As digital tools have proliferated in the workplace, there’s also been an expectation around patient care that it will be delivered in a more digitally-inclined way. While this hasn’t been completely embraced yet (as we’ll discuss in one second), it’s created even more opportunities for ‘digital native’ nurses with a bit of a nerdy streak – Wilson calls her blog The Nerdy Nurse, for example – because the demand for digital tools in patient care is there.
The supply might not be yet, though. In the United States, it’s higher: 84% of hospitals have EHRs, or electronic health records. (Some others have put this figure closer to 69% as of late 2014.) While global EHR adoption rates are continuing to grow, they still vary by region. This is typically due to a combination of available resources, government contracts and a host of other factors around partnerships in the space.

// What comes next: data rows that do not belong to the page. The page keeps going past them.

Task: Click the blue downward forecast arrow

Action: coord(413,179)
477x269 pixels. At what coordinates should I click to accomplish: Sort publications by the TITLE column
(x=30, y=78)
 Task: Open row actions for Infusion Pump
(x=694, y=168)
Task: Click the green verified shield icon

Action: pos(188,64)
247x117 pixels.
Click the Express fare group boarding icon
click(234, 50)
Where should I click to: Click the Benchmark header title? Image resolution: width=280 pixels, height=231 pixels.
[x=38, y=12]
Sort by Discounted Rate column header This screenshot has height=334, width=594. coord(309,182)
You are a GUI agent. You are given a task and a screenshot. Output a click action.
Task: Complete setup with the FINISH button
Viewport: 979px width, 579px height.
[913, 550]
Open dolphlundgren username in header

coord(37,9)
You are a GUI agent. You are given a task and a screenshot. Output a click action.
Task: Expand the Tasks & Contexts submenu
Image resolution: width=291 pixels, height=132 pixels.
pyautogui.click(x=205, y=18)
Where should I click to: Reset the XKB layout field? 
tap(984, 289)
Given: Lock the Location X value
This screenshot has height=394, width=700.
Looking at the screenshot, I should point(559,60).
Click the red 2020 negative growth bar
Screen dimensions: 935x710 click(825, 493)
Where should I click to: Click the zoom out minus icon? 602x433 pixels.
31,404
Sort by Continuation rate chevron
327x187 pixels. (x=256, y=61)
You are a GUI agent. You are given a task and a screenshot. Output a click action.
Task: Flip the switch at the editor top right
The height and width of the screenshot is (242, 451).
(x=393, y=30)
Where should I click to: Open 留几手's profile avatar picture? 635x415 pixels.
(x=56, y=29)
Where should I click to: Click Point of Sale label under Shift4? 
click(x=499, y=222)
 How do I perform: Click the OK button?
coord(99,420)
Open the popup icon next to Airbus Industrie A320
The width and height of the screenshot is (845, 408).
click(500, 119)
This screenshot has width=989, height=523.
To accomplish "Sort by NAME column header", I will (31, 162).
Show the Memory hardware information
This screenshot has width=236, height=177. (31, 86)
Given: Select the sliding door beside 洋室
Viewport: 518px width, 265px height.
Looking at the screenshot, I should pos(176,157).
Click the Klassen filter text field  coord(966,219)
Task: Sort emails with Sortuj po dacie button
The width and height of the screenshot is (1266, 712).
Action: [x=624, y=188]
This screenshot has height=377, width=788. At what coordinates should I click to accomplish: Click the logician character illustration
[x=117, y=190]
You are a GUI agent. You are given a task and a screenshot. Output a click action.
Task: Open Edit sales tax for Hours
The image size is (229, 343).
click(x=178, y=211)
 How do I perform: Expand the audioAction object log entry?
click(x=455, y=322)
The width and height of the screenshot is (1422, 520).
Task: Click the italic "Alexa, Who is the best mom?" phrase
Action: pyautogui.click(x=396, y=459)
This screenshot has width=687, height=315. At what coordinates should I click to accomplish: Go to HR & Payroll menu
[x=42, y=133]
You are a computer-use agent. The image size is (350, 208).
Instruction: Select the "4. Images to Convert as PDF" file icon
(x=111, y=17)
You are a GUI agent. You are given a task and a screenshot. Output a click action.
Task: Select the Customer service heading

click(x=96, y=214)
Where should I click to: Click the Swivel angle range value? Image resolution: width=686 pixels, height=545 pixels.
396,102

Australia has had some success with EHR adoption (also called EMR adoption), but it’s facing the same problem as many developed countries: the amount of information in the pockets of the patients is potentially exceeding the amount available to the health care professionals. 89% of Australians own a smartphone, for example, but no matter what statistic you believe regarding the exact EHR/EMR adoption rate in Oz, it’s not that high.
Slower rates of EHR adoption in the first world are puzzling at one level, because health care professionals seem to like them. Consider one recent study done in the United States, which noted:
- 94% of providers report that their EHR makes records readily available at point of care.
- 88% report that their EHR produces clinical benefits for the practice.
- 75% of providers report that their EHR allows them to deliver better patient care.
This is where the healthcare community (broadly) and nurses (more specific) come in. It’s up to them – both established professionals and those entering the field – to advocate for greater EHR/EMR adoption, which will benefit both their careers and the health of their patients.
This is where the HIC conference comes in.
“HIC has the ability to educate healthcare professionals with the tools and knowledge they need to have technology embraced and used to its full advantage,” notes Wilson.
The goal of HIC from the beginning has been to showcase the true value of technology in patient care and promote tech advocacy in all healthcare settings. It’s an old cliche that ‘every journey of a thousand miles begins with a single step,’ but it’s true. (All cliches begin from a kernel of truth.) In healthcare contexts, usually the biggest change undertakings need to begin with education and understanding. Then, the practitioners – in this case nurses and doctors – can emerge as leaders to push forward the rest of the work that needs to be.
“HIC is great for driving understanding of what’s happening in digital health,” adds Wilson. “That’s why it’s a value-add for everyone who attends.”